> Data entries:
*****

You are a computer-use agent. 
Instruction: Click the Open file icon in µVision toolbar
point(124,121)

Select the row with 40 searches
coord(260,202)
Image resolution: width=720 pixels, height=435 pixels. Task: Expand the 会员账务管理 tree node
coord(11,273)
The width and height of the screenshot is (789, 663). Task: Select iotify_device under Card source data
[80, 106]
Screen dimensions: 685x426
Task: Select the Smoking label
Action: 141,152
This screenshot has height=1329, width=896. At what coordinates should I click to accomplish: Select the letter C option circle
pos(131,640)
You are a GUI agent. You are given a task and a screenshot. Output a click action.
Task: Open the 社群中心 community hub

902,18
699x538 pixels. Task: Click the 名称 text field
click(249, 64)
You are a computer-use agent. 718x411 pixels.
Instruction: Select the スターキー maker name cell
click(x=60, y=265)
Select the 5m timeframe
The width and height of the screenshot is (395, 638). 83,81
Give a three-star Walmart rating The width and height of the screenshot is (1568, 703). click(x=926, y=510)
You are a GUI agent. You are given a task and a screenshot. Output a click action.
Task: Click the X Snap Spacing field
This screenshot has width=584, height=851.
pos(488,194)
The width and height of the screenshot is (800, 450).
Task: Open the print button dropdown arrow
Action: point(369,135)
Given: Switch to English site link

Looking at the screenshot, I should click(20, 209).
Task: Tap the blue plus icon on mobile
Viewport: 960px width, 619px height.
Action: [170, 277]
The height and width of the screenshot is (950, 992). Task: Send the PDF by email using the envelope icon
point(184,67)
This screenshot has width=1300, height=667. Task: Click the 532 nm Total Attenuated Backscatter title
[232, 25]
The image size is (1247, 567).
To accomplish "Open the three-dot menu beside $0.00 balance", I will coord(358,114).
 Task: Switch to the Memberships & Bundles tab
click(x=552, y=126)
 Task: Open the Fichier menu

*****

> Goal of the exercise: Within the data above, the lines from the one with "Select the 5m timeframe" to the one with "Task: Tap the blue plus icon on mobile" must be repeated exactly; no other line belongs in the answer.

> Written response:
Select the 5m timeframe
The width and height of the screenshot is (395, 638). 83,81
Give a three-star Walmart rating The width and height of the screenshot is (1568, 703). click(x=926, y=510)
You are a GUI agent. You are given a task and a screenshot. Output a click action.
Task: Click the X Snap Spacing field
This screenshot has width=584, height=851.
pos(488,194)
The width and height of the screenshot is (800, 450).
Task: Open the print button dropdown arrow
Action: point(369,135)
Given: Switch to English site link

Looking at the screenshot, I should click(20, 209).
Task: Tap the blue plus icon on mobile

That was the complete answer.